Acquisition and processing of specimens

All subjects were fasted for 12–14 hours and fasting venous blood 5 ml were collected in the next morning. Specimens were centrifuged at 3500 r/min for 10 minutes; serum was separated and kept at −80°C.

Determination of adiponectin

Adiponectin was demined using Enzyme–linked immunochemistry assay (ELISA) according to the manufacturer's instruction. The ELISA kit was purchased from Jingmei Biotech Co Ltd. The data was analyzed using the MRX-automatic production fluorescence microplate reader (Dynex Technologies, USA).

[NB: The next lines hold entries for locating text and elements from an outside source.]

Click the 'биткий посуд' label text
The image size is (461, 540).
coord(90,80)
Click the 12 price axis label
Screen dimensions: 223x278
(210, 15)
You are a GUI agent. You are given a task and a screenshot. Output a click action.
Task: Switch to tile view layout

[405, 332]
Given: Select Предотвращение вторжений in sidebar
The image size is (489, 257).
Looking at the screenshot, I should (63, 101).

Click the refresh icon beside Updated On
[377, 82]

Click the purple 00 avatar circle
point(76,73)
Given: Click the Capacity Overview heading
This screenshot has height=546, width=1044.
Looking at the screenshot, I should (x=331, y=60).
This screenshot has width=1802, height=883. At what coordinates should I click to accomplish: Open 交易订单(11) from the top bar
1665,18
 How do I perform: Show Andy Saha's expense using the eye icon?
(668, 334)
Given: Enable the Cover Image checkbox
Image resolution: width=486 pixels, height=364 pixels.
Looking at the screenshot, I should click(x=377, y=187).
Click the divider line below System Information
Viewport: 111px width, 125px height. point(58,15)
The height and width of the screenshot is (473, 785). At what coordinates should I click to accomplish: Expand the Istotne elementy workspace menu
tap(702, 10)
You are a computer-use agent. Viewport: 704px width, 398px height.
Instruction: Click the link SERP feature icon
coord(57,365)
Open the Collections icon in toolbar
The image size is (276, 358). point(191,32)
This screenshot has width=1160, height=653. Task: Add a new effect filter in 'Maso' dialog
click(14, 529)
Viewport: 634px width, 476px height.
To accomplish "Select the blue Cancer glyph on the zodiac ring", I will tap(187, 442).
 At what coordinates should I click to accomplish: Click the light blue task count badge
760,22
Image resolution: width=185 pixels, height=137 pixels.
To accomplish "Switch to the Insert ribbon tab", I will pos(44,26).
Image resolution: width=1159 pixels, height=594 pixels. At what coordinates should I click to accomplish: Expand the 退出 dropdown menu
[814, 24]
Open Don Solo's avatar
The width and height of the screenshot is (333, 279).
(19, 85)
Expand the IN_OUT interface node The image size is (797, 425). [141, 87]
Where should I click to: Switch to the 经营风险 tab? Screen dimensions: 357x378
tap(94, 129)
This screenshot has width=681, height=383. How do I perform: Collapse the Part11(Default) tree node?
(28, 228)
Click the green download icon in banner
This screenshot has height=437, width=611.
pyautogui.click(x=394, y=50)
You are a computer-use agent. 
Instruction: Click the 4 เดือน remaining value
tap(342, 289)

Measurement of Glucose, triglycerides and total cholesterol

Concentrations of blood glucose, triglycerides and total cholesterol applied Hitachi 7170 automatic biochemical analyzer.

Determination of fasting insulin

Fasting insulin was measured using chemiluminescence detection.

ISI (insulin sensitive index)

ISI was calculated as the natural logarithm of the reciprocal of product fasting blood glucose and fasting insulin.

Statistical analysis

Statistical analysis was performed using SPSS software (version 11.5). The measurement data were expressed as mean ± standard deviation (SD). For the data with normal distribution, the differences between groups were examined by pairwise comparisons; otherwise, data with skewed distribution were first transformed to log-normal distribution. Association between different indicators was evaluated by Pearson correlation. A P < 0.05 was considered as statistically significant.